The same organization that figures out the country’s richest persons has put the Seattle area No. 2 on a list of “coolest cities.”
The article published today on Forbes.com didn’t offer a precise definition of the concept. But the factors weighed–including arts and culture opportunities, recreation, foodie options, average age and net population growth–suggests a happening place appealing to younger adults New To Seattle, or new to wherever.
Forbes.com reckoned that Seattle ranked just behind the Other Washington–you know, the one with the White House. Just behind. The article said Seattle “could have edged out D.C. for the number one spot were it not for its fairly low diversity: 72.7% of the metro area is white, 13% Asian, and 5% black.”
The article lauded Seattle for its foodie culture. “The crunchy city,” it said. “has a relatively high preponderance of farmer’s markets, breweries, & CSAs [community supported agriculture networks] per capita, compared to other metro areas, and 81.6% of its restaurants are local rather than chains.”

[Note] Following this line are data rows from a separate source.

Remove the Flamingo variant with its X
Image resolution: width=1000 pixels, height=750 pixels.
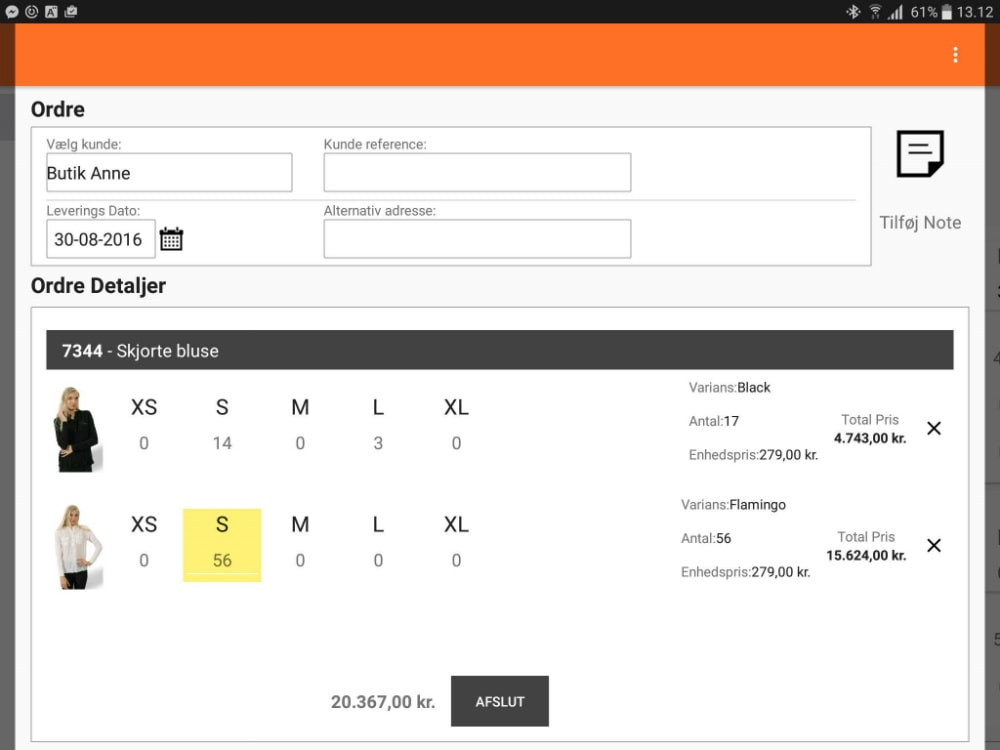(x=934, y=545)
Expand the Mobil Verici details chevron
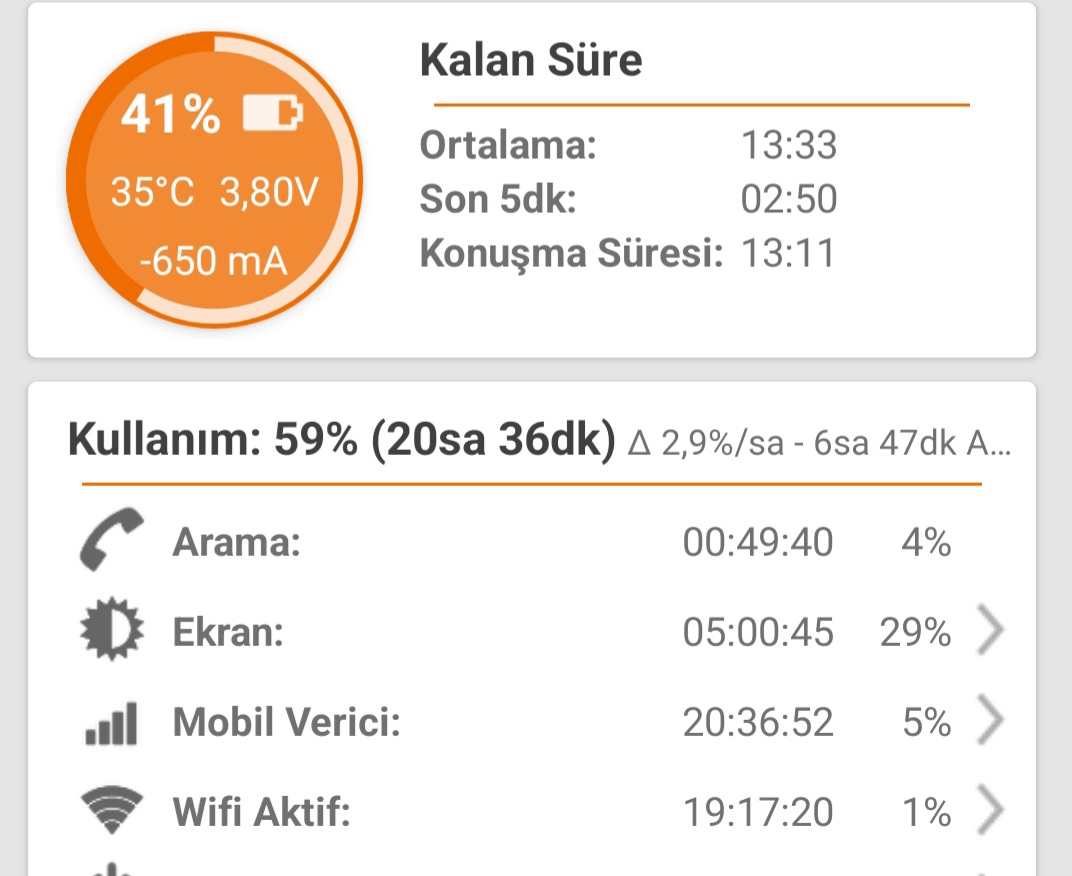Image resolution: width=1072 pixels, height=876 pixels. [990, 719]
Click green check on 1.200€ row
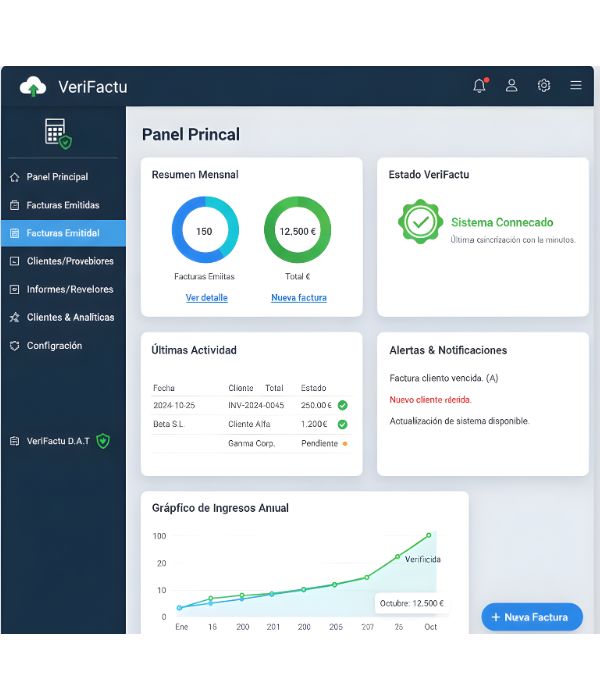Image resolution: width=600 pixels, height=700 pixels. [342, 424]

Across the country, 60 metropolitan areas were evaluated. (I won’t quibble with the fact that this list was labeled as a city-by-city evaluation, even though it wasn’t.) The Seattle area included Bellevue and Everett, but not Tacoma. Behind Seattle on the list were the environs of Austin, Tex.; Houston and San Francisco.
In its evaluation of places to eat, Forbes.com, to which I sometimes contribute, gave pluses to local establishments. “Chain establishments like TGI Fridays tend to be less exciting than home-grown bistros,” the article declared.
There was no immediate word on how Forbes.com in its Seattle area evaluation treated the 400-plus Starbucks Coffee shops hereabouts, where you now can get a meal and whose home-grown parent is headquartered locally.